If you think about it, our lives consist mostly of small and large problems we have to solve. We can deal with that reality in two ways. We can sit around regretting the problem and complaining that we have to deploy our time and energy to addressing them. Or we can thank God for our living breath, intelligence, and physical wherewithal to grapple with them, viewing the work we do as essential to our life mission.
The truth is that all people at all times have problems. The difference is that we live in a culture that too often encourages and rewards complaints rather than a culture of contentment with our lot and how it affords us the opportunity to make a difference.
I’m not entirely clear how this happened to us. Maybe we are just spoiled. Or maybe we live in a commercial culture that never stops messaging us that our lives are miserable unless or until we fork over money for the fix. This is pretty much the theme of every single ad on TV. You are suffering, but this product or service will fix it. But then we get the fix and it turns into just another subscription, just more stuff, just more to do. And it eventually breaks, revealing that it was never really a solution.
The key message of our times is that only with the following app, robot, service, product, or pill, we can more quickly rush through our problems to get to the life we want to live, such as we see our friends living on social media. Every institution is out there promoting and marketing disgruntlement and disenchantment with all normal things.
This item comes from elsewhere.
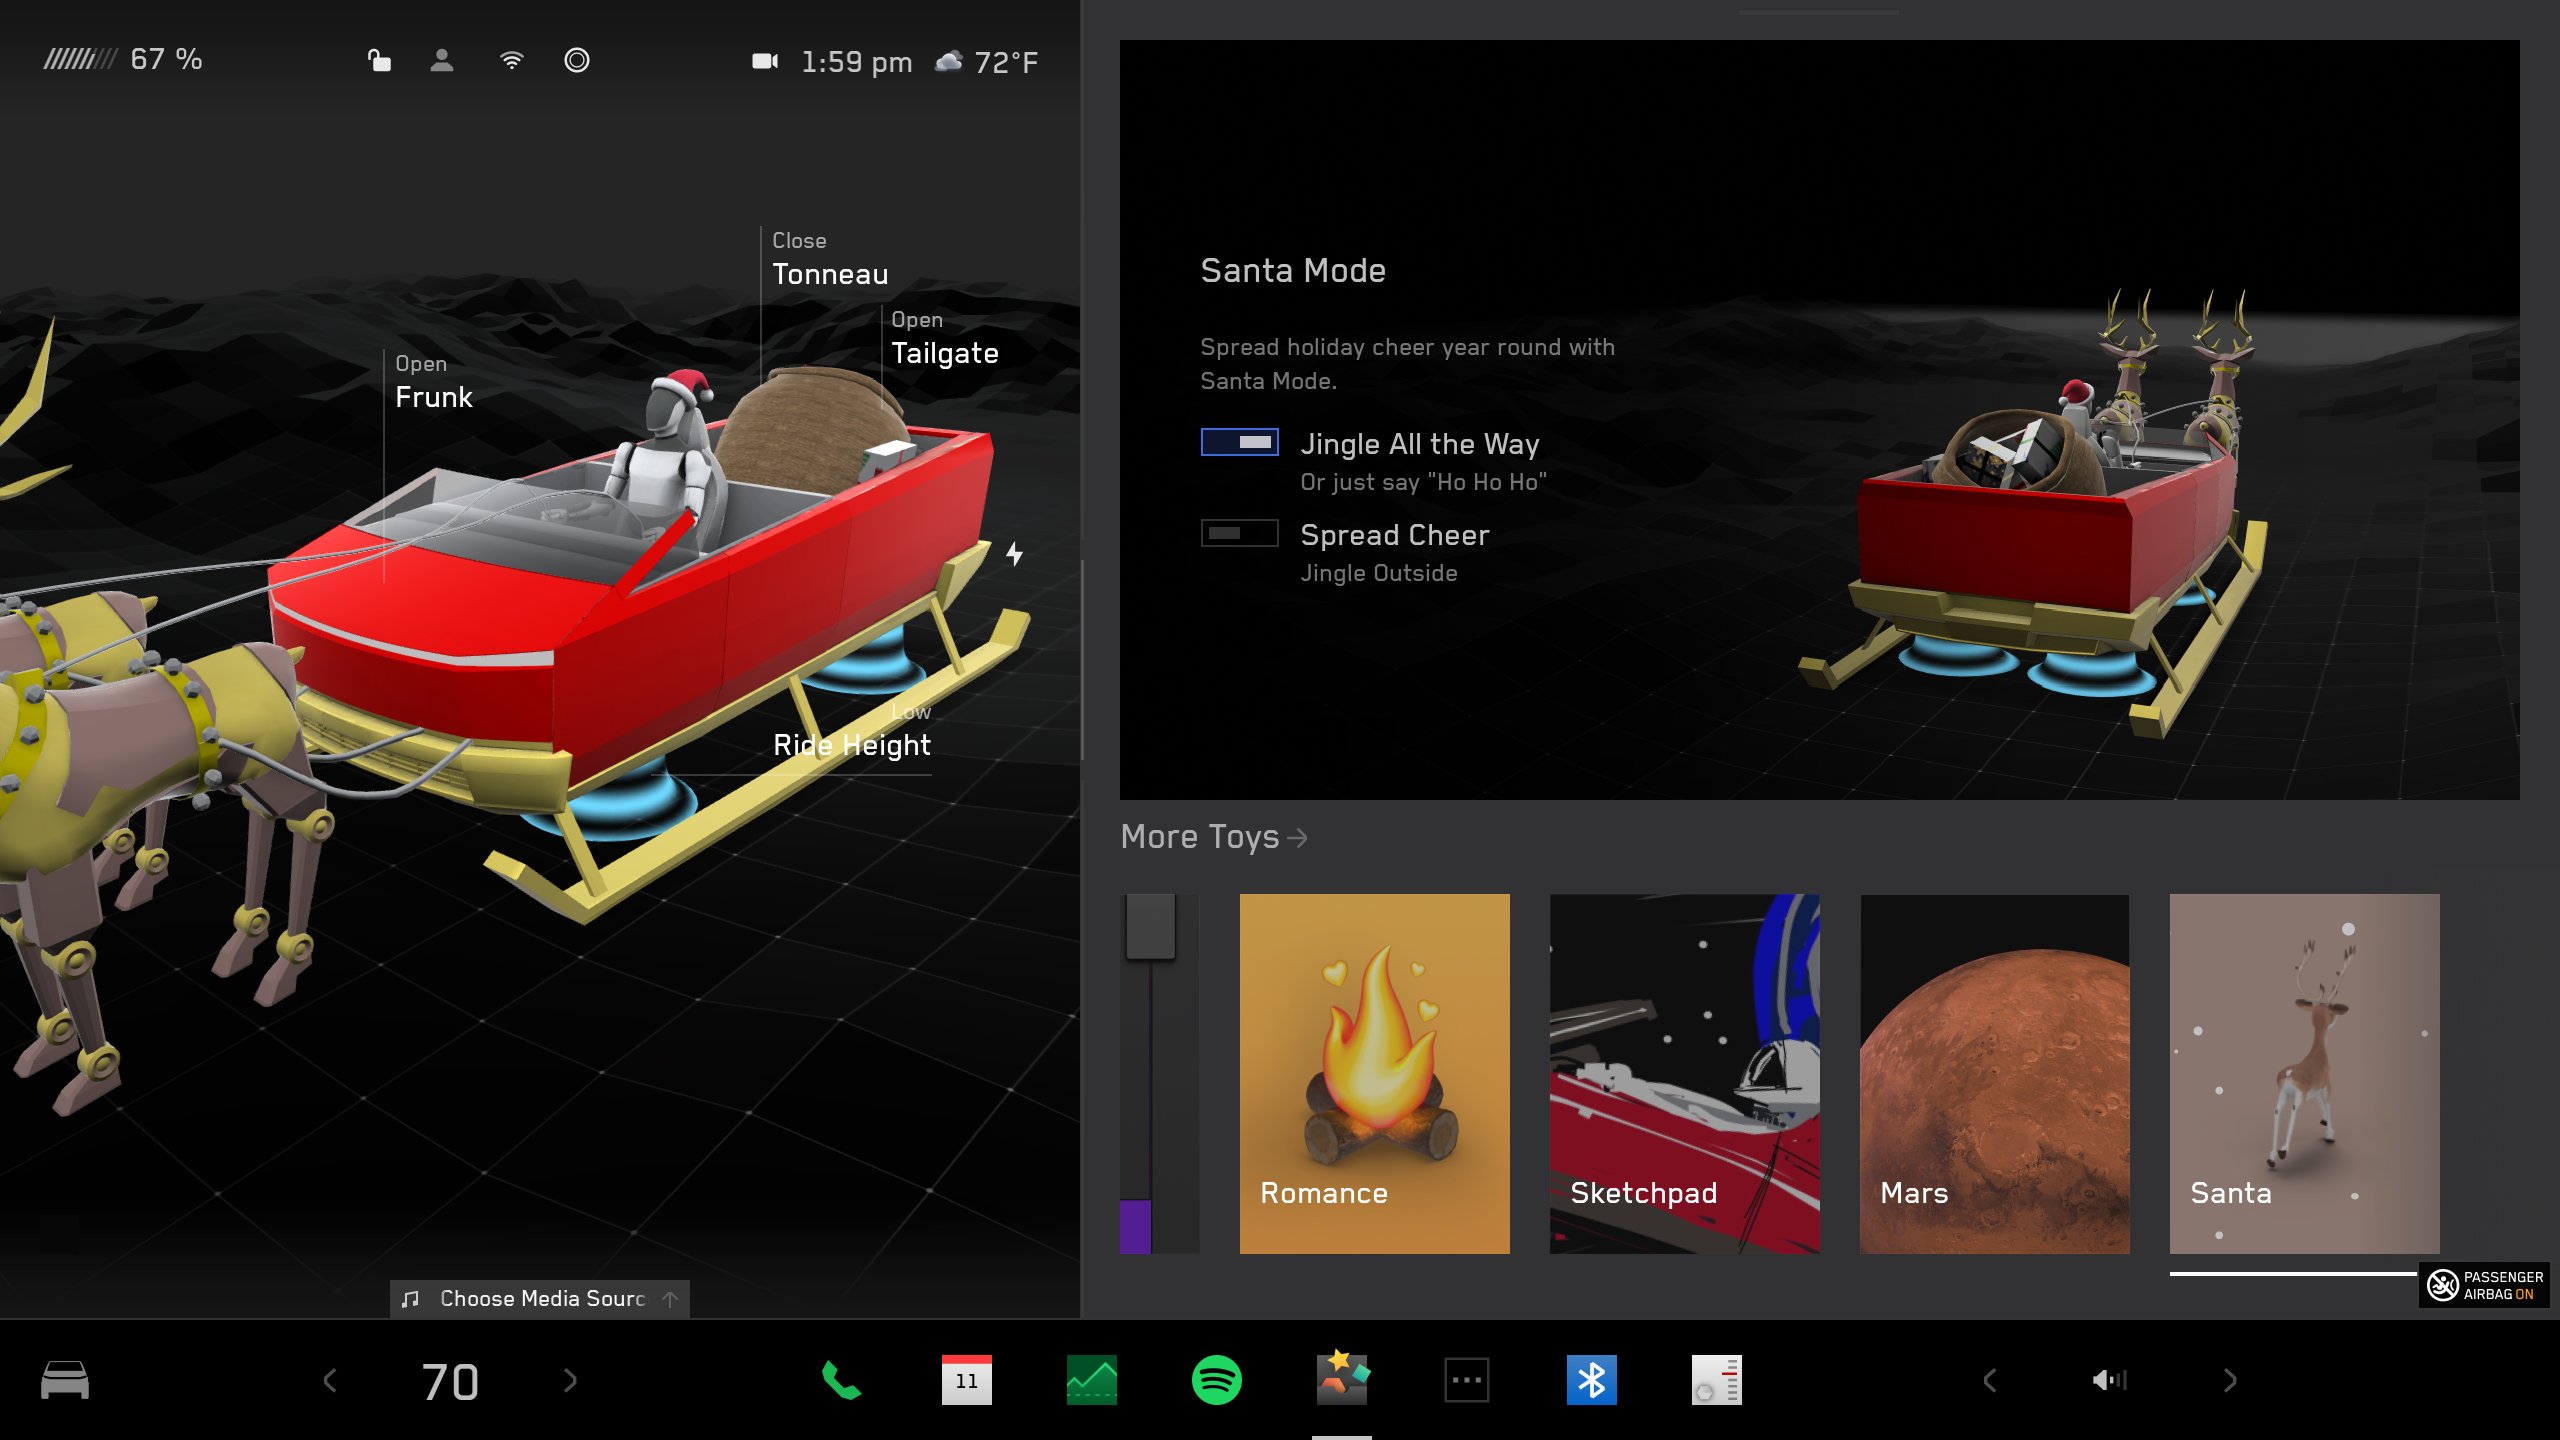This screenshot has height=1440, width=2560.
Task: Click Close Tonneau control
Action: tap(830, 260)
The message seems impossible to ignore.
When your identity is tied to curated online personae, real life inevitably feels like a series of letdowns. Complaining becomes performative sophistication (“Look how discerning my palate is; this conference chicken is beneath me”). The banquet table complainer has simply taken the online script offline.
Here’s the thing: We must ignore it. We need to fall back in love with the blessings of routine and the opportunities we are given to make the spaces we inhabit better. We need to transcend the tendency merely to complain about things and instead set out toward fixing them, with patience, diligence, piety, and without the expectation of any reward. The reward has to become just the realization that we are doing the right thing. Nothing more.
The alarm clock isn’t an enemy; it’s the starting gun for a day you get to have. The rubbery conference chicken is a small price to pay for being in a room full of interesting people and fun conversations. The mildewy shower curtain is something you now have the power to clean or replace, and the act of doing so is more life-affirming than another hour of scrolling.
You don’t have to join the legions of the crabby. You can defect and find happiness without buying in. It is right there within you, waiting to be awakened with conscious determination to live a better life.
Within minutes of reading this article, something around you will go wrong. Try it out: Instead of complaining, rejoice that now you can be an instrument of fixing the problem. Try that all day and all year, and wow, you might find yourself in a completely different mental and psychological place.